We are the best and certified Credit Repair Company San Francisco Bay Area that provides all types of credit issues and tries to fix them in a very short time. All the credit advisors and agents that we have are experts and professionals and they know very well the law of the state and their rules and regulations. All the services that we offer are quality base and certified.
Everyone’s credit situation is completely different, so how long it takes for you to achieve your expected results depends on the number of derogatory credit items on your reports, your participation in getting credit reports to us, and the level of credit bureau cooperation. We will do our part, the auditing and creating dispute letters based on your reports, usually within 48 hours from the date we receive them. Most of the wait-time after is usually spent waiting for the credit bureaus or creditors to respond.
You will receive updated credit reports from all three credit bureaus after 30 to 45 days. At that time you will see what was deleted and will need to mail the originals to us so that we can continue working on the remaining items.
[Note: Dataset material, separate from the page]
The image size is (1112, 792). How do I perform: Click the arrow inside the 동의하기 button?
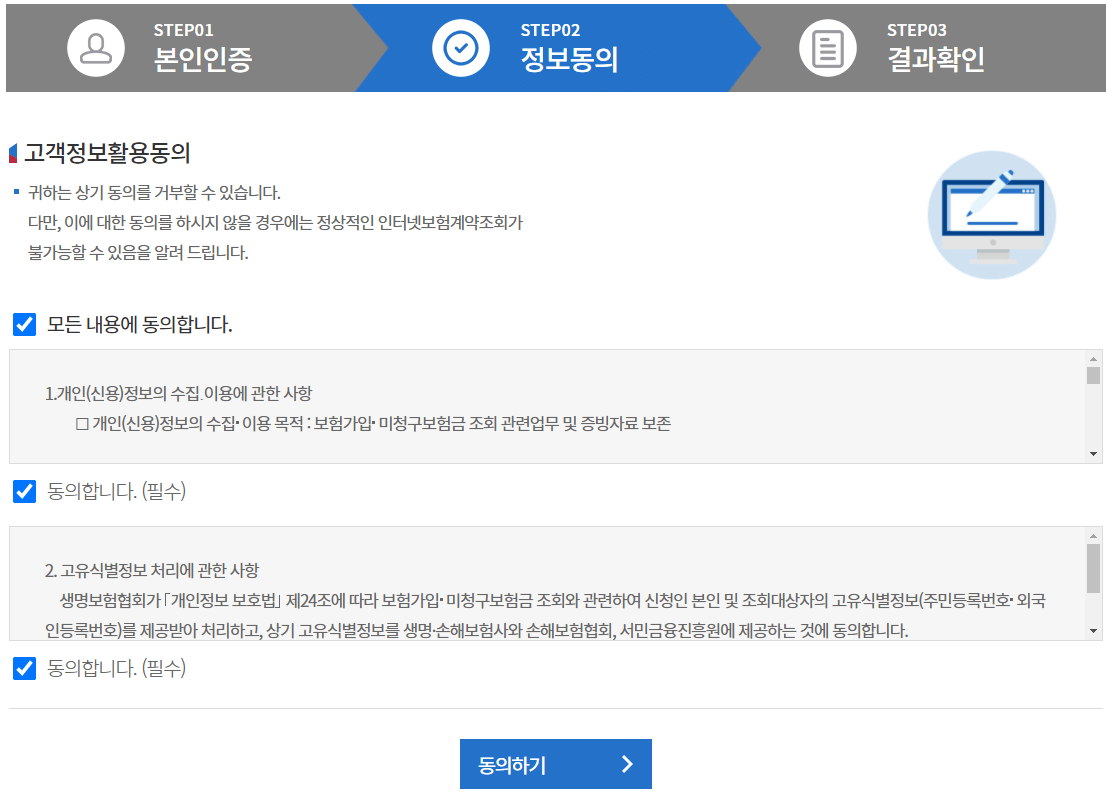pos(629,763)
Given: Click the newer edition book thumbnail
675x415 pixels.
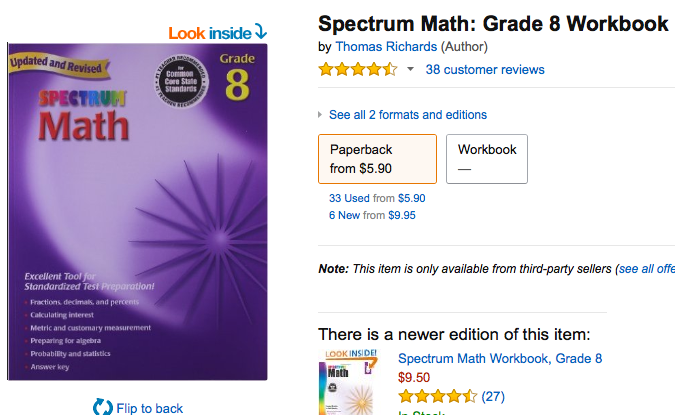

You will actually know what was deleted before we do, which is why it is so important that you forward all credit bureau correspondence within a few days of receiving it. If the credit agency does not respond to your dispute letter, do not be alarmed, a new dispute letter will be generated when your file is reviewed by the processing center every 60 days.
Credit scores give lenders a fast, objective measurement of your credit risk. Before the use of scoring, the credit granting process could be slow, inconsistent and unfairly biased. Credit scores – especially FICO® scores, have made big improvements in the credit process.
Credit scores give lenders a fast, objective measurement of your credit risk. Before the use of scoring, the credit granting process could be slow, inconsistent and unfairly biased. Credit scores – especially FICO® scores, have made big improvements in the credit process.
Scores can be delivered almost instantaneously, helping lenders speed up loan approvals. Today many credit decisions can be made within minutes. Even a mortgage application can be approved in hours instead of weeks for borrowers who score above a lender’s “score cutoff”. Scoring also allows retail stores, Internet sites and other lenders to make “instant credit” decisions.
Using credit scoring, lenders can focus only on the facts related to credit risk, rather than their personal feelings. Factors like your gender, race, religion, nationality and marital status are not considered by credit scoring.
If you have had poor credit performance in the past, credit scoring doesn’t let that haunt you forever. Past credit problems fade as time passes and as recent good payment patterns
Lenders who use credit scoring can approve more loans, because credit scoring gives them more precise information on which to base credit decisions. It allows lenders to identify individuals who are likely to perform well in the future, even though their credit report shows past problems. Even people whose scores are lower than a lender’s cutoff for “automatic approval” benefit from scoring. Many lenders offer a choice of credit products geared to different risk levels. Most have their own separate guidelines, so if you are turned down by one lender, another may approve your loan. The use of credit scores gives lenders the confidence to offer credit to more people, since they have a better understanding of the risk they are taking on.
With more credit available, the cost of credit for borrowers decreases. Fewer bad loans to write off makes the credit granting process less costly for lenders, and they in turn are able to pass this savings on to customers in the form of overall lower interest rates. Without the use of credit scoring, interest rates would be significantly higher.
Review your credit reports to keep a step ahead of identity theft.
This is the single biggest factor which affects your credit score.
Keep at least one of your oldest accounts open and active if your credit history is less than 15 years old. The longer the history, the higher your score.
Use at least a couple credit accounts (ideally a home or auto loan and one credit card) regularly. This shows that you can manage credit; if you never owe anything, there’s no track record on your ability to pay it back.
Pay down high revolving balances as quickly as possible. The scoring model deducts significantly for consumers using more than 50 percent of their credit card limits. More than 90 percent usage is an even brighter red flag.